Working data »
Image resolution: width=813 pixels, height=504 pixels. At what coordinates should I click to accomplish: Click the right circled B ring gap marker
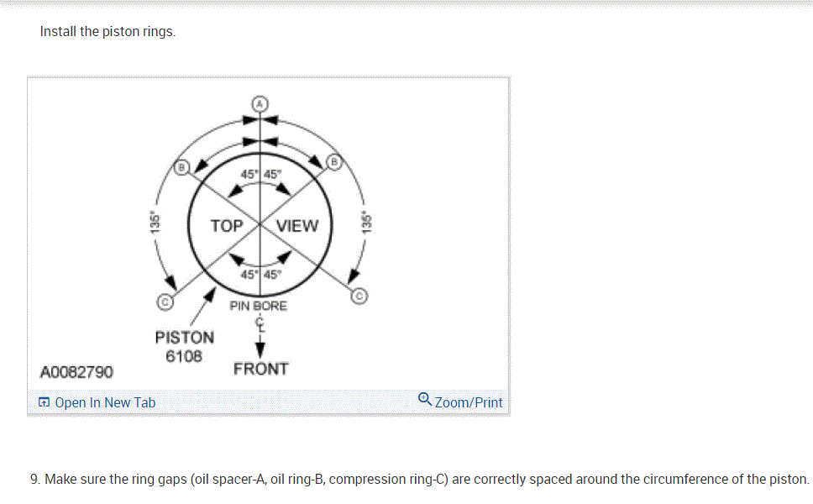tap(333, 162)
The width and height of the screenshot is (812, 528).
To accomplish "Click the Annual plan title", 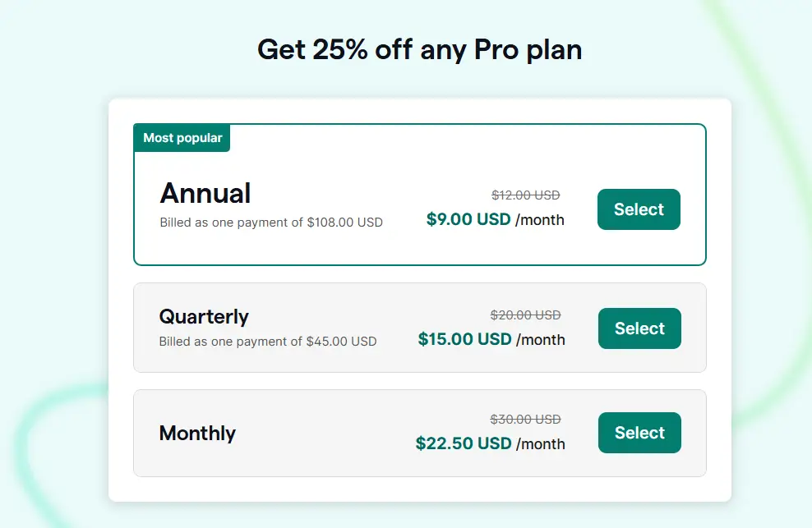I will click(x=205, y=193).
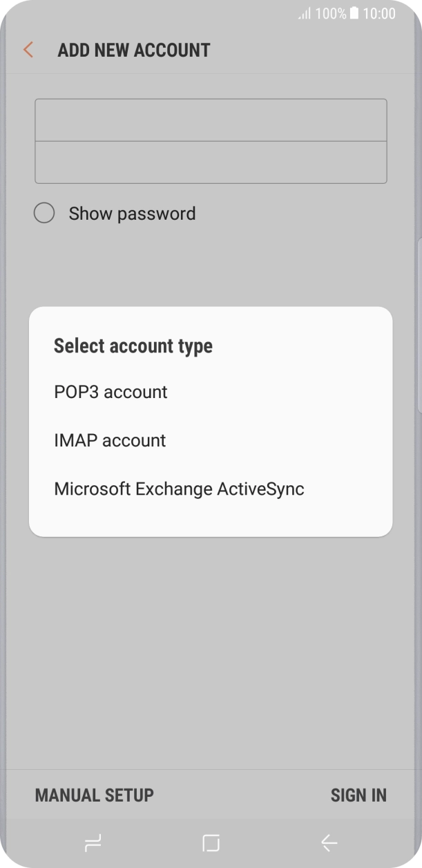The width and height of the screenshot is (422, 868).
Task: Pick Microsoft Exchange ActiveSync
Action: [x=179, y=489]
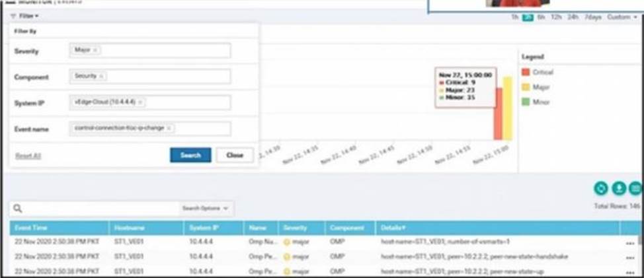Switch to the 7days time range

[592, 17]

What the task asks » Return, unchanged, the lines from the first line of the material through the line that holds "The width and height of the screenshot is (812, 528).", inclusive, omitting pictures.

Written answer »
Image resolution: width=813 pixels, height=504 pixels. At what coordinates should I click to accomplish: Click the right circled B ring gap marker
tap(333, 162)
The width and height of the screenshot is (812, 528).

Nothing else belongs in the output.